Hmm. So much divergent talks to make any sense. 😅
@JohnRennie i would second that.
@Allie all the best 🤞🏻
@naturallyInconsistent I agree.
Although it's your room, and I don't visit regularly to have an opinion what should be discussed here.
But I would agree with Allie and John Rennie.
@naturallyInconsistent hey 😺
16:12
m i a o ~
I was reading a book for making notes. One of my favorite authors. From Springer. But boy, the book is riddled with so much typos. 🤧
I wrote a mail to the publisher only for them to direct me to the author, who, surprise, is now 86 years old and doesn't do statistics anymore. 😑
offer to fix the book
Some are evident typos. Any knowledgeable one can catch those. Others seemed to be out of confusion of the author who apparently took few arguments from one of his books, confused notations and messed the proof.
@naturallyInconsistent the arrangement between the author and publisher is confusing to me, now. If he is not active anymore, who is going to handle further queries regarding the book? Springer authority was kind of indifferent in their response.
16:23
would springer even care?
🙂
I wish my guy was middle aged one (that is what I imagined for no reason). But lately I saw he is out of academia for quite some times. And now does religious preaching.
The latest edition is of 2015, so not long ago.
It is my first interaction with a big publisher like this and I thought they would be eager to listen, at least.

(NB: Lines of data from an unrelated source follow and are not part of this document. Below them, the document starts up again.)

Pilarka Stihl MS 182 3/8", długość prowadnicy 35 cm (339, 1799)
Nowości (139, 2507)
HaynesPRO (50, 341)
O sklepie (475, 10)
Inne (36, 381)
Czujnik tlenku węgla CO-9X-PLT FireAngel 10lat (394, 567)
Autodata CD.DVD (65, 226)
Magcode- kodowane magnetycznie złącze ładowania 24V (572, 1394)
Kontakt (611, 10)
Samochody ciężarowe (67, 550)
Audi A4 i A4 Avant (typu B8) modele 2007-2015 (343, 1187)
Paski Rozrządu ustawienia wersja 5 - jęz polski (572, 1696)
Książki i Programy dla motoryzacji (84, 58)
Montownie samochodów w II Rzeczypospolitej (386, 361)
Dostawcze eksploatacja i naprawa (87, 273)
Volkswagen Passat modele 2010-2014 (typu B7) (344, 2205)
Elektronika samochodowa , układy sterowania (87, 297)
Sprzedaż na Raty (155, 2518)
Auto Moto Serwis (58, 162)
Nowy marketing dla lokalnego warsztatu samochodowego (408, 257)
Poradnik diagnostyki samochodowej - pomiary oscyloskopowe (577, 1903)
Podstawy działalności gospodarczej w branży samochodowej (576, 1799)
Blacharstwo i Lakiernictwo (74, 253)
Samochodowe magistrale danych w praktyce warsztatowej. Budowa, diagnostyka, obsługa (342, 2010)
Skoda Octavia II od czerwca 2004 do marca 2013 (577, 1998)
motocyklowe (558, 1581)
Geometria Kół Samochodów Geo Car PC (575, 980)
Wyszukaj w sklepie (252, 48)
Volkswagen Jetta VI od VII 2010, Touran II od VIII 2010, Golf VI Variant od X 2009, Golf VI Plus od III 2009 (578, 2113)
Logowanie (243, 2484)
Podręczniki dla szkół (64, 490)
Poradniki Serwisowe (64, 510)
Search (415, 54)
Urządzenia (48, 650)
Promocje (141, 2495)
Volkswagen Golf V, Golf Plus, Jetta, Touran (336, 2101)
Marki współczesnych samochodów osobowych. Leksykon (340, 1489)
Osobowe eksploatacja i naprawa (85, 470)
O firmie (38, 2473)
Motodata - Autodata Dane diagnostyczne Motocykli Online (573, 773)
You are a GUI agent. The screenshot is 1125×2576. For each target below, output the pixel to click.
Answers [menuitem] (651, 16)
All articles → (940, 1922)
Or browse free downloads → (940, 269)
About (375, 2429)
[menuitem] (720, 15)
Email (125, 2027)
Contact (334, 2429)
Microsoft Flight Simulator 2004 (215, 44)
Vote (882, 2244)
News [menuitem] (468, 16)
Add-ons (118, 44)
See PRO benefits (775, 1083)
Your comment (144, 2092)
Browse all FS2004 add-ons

yeah, the publisher has made their money off the book and the rest is left as an exercise for the reader 😭
Although, tbf, my prof who published with Taylor and Francis as well as CRC did warn me about Springer shenanigans.
16:30
miao miao thinks it is dover or nothing
@handan_toddler i have made most of the notes. It will take few more days to complete it. I am preparing few answers for CV from that.
@naturallyInconsistent Dover!!!! 👍🏻😺
Sadly there are not many stats books by Dover.
That could change as the market shifts towards stat applications.
We will see...
re: LLMs
They've been trying to replace Calculus with stats in highschools for some time now.
@Relativisticcucumber srsy 🤐
🙊 >_>
💪
16:45
@User1865345 did he take the most probable road to salvation
nima has got me intrigued about this amplituhedron business...
@handan_toddler most of the stats books that I use extensively as well as others typically are from Springer and CRC.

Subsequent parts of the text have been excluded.